:: Text ::

____________

Di Fara pies are baked within 5 minutes within a high temperature deck oven.   Wood fire ovens, near the coals will product 800-900 degrees near the fire, hence a few minutes.  Di Fara pies are made within 4-5 minutes, from my observations.  NY deck pies bake at 8 minutes or longer.

Offline TXCraig1

  • Registered User
  • Posts: 12975
  • Location: Houston, TX
Re: Reverse Engineering DiFara's Pizzas
« Reply #204 on: November 15, 2014, 06:31:54 PM »
Wood fire ovens, near the coals will product 800-900 degrees near the fire, hence a few minutes. 

I run my WFO a lot hotter than that - typically the wall farthest away from the fire (~35" away from the fire) runs about 950F+
Pizza is not bread.

Offline Arctic Pizza

  • Registered User
  • Posts: 146
  • Location: NYC
  • I Love Pizza!
Re: Reverse Engineering DiFara's Pizzas
« Reply #205 on: November 15, 2014, 06:34:09 PM »
The beauty of the Di Fara pie is it's the missing link between the older Naples style pie to today's NY street slice pie.
« Last Edit: November 15, 2014, 06:35:42 PM by Arctic Pizza »

Offline Arctic Pizza

  • Registered User
  • Posts: 146
  • Location: NYC
  • I Love Pizza!
Re: Reverse Engineering DiFara's Pizzas
« Reply #206 on: November 15, 2014, 06:36:16 PM »
I run my WFO a lot hotter than that - typically the wall farthest away from the fire (~35" away from the fire) runs about 950F+

WFO wouldn't work for a Di Fara pie, because there is too much headroom in the ceiling.  Deck ovens are low clearance and that is what radiates heat directly to the toppings and dehydrates the top quicker.  WFO bakers compensate by "doming", which is to take the pie towards the top of the oven to brown.


Offline TXCraig1

  • Registered User
  • Posts: 12975
  • Location: Houston, TX
Re: Reverse Engineering DiFara's Pizzas
« Reply #207 on: November 15, 2014, 06:43:09 PM »
The beauty of the Di Fara pie is it's the missing link between the older Naples style pie to today's NY street slice pie.

____________

:: Extracted data ::
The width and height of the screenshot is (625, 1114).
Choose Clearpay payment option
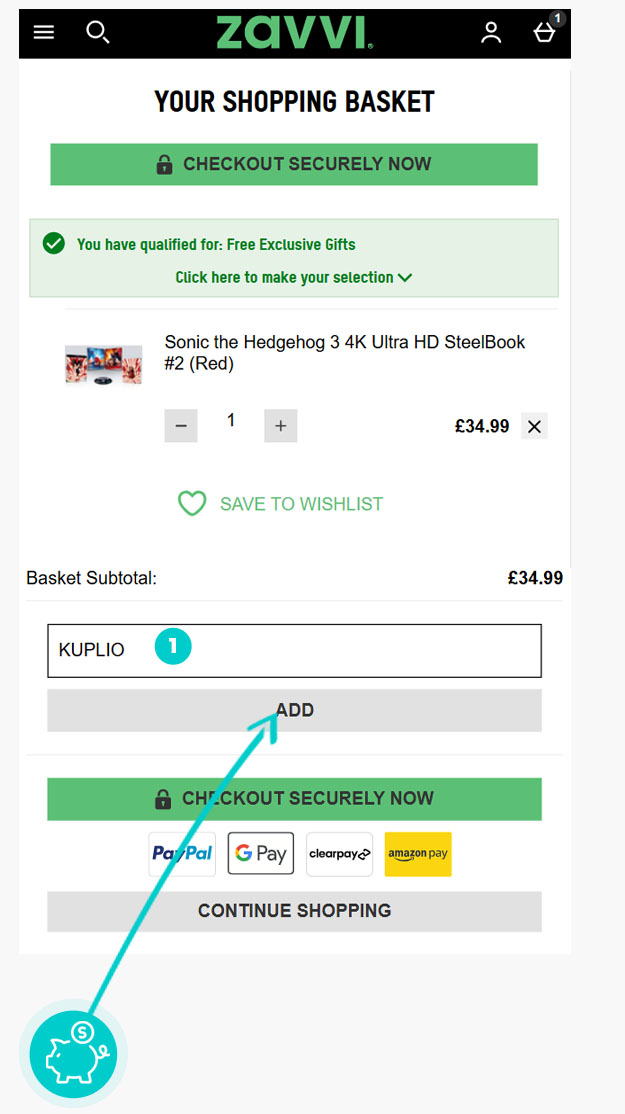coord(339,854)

____________

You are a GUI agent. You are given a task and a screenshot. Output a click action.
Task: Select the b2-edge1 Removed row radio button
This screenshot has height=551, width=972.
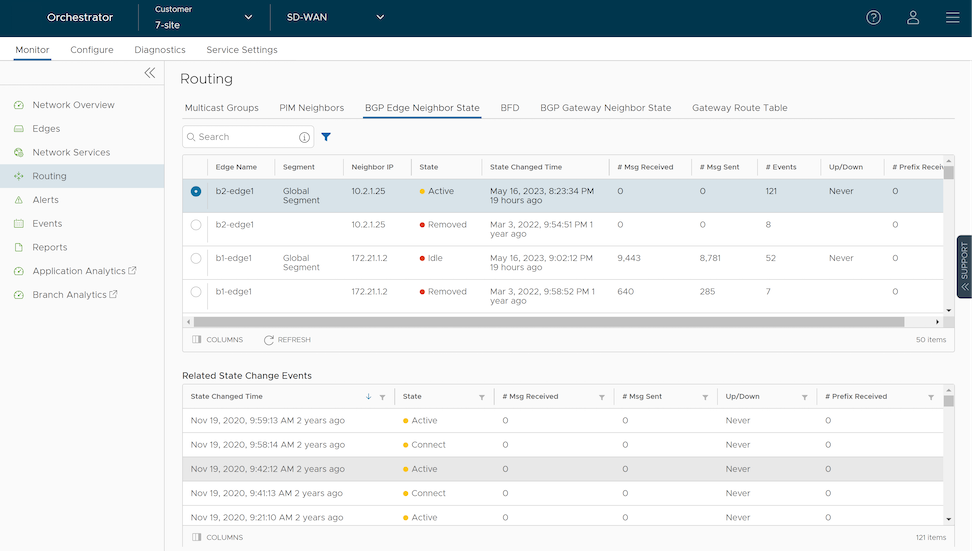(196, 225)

____________

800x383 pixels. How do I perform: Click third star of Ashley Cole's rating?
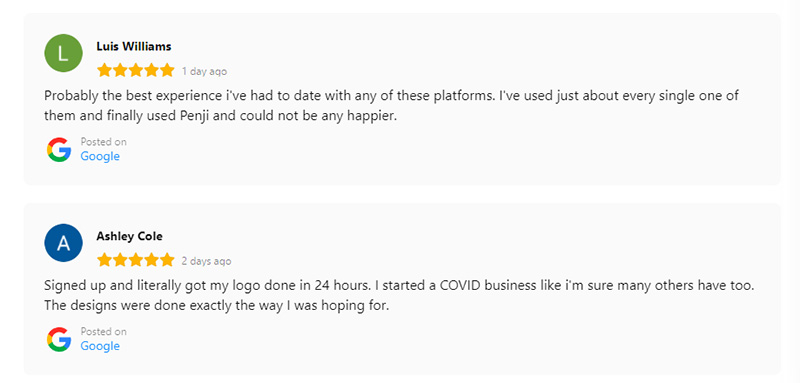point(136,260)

____________

For each statement below, say yes or no to whether the pizza oven thread agrees with it, and quote the words of the thread that decide it.
1. Di Fara pies are made in about 4 to 5 minutes.
2. TXCraig1's wood fire oven runs under 800 degrees at the wall farthest from the fire.
3. "Doming" means moving the pie toward the top of the oven so it browns.

:: Worked solution ::
1. Yes: "Di Fara pies are made within 4-5 minutes, from my observations."
2. No: "typically the wall farthest away from the fire (~35" away from the fire) runs about 950F+"
3. Yes: "WFO bakers compensate by "doming", which is to take the pie towards the top of the oven to brown."